For his part, the architect-conservator of the Council of the Alhambra and Generalife, Francisco Lamolda, explained that during the cleaning and consolidation of the different parts of the Gate the restorers found that “after removing the layer of dirt obscuring the ashlars, other stones in different colours appeared which make the gate even more beautiful. We are currently studying an Arabic inscription in inlay carved out of white Macael marble with incrusted slate, a piece that shows that the mediaeval craftsmen also had great skill when it came to working with slate. This is the only example of this technique so far documented in the Alhambra”.
The Restoration Department of the Council of the Alhambra and Generalife was responsible for the technical management of this project, which cost 47,133.20€ and involved a multi-disciplinary team of restorers specializing in wood, plasterwork and tiles, together with professionals from the works and maintenance department, and the masonry, carpentry, plumbing and electricity workshops.
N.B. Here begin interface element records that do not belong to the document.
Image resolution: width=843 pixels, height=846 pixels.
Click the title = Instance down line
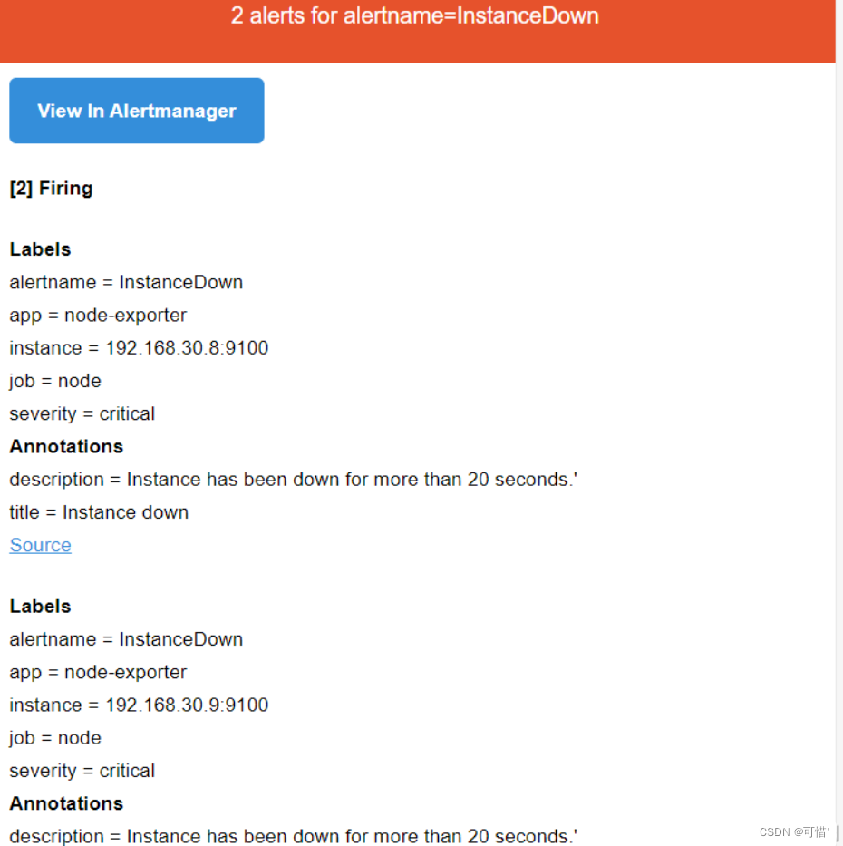(99, 512)
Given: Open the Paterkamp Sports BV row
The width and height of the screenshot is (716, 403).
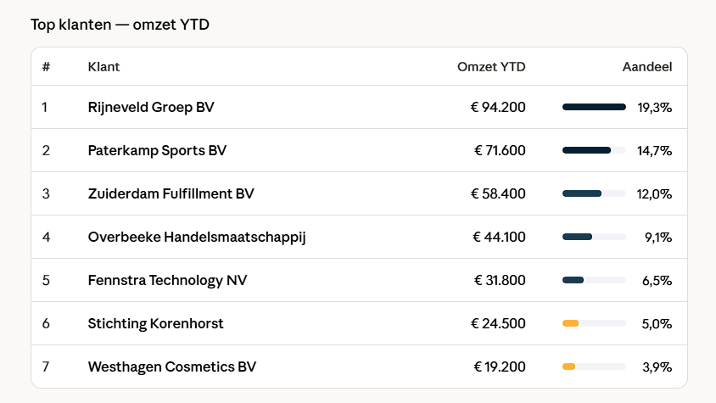Looking at the screenshot, I should (x=157, y=150).
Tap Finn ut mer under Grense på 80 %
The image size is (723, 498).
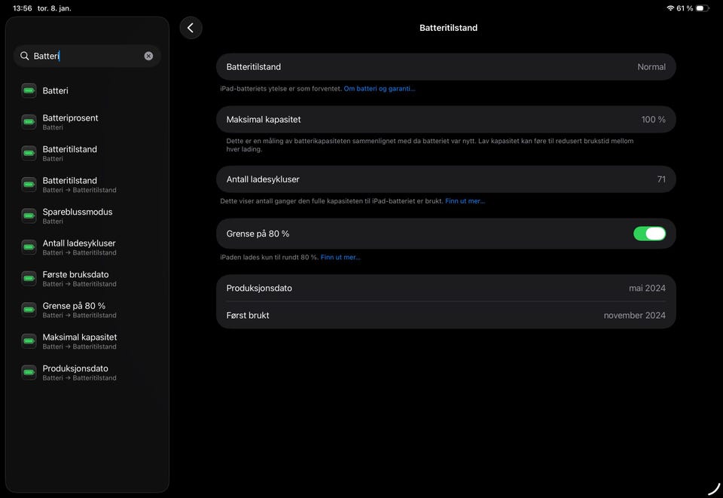tap(340, 258)
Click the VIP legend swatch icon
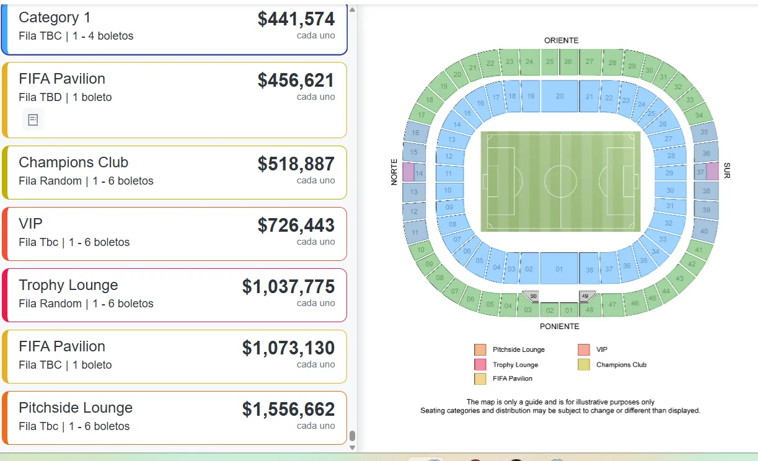 point(584,349)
Researchers from the University of Granada also took part in the research and analysis of the materials.
The Puerta de la Justicia has great symbolic value in the Alhambra. The sculpted hand which appears in the keystone of the great outer arch and the key situated above the inner entrance arch are well-known Islamic symbols, which contrast with the Gothic image of the Madonna and Child by the sculptor Roberto Alemán. This sculpture was installed by order of the conquering Christian King and Queen on the large stone panel with the Arabic inscription relating to the foundation of the gate, which appears above the key.
The sculpture of the Madonna which today occupies this space is a copy of the original on display at the Granada Fine Arts Museum. The main aim of the restoration work was to thoroughly clean this work of art, originally painted in an array of colours which had been obscured by a thick layer of dirt.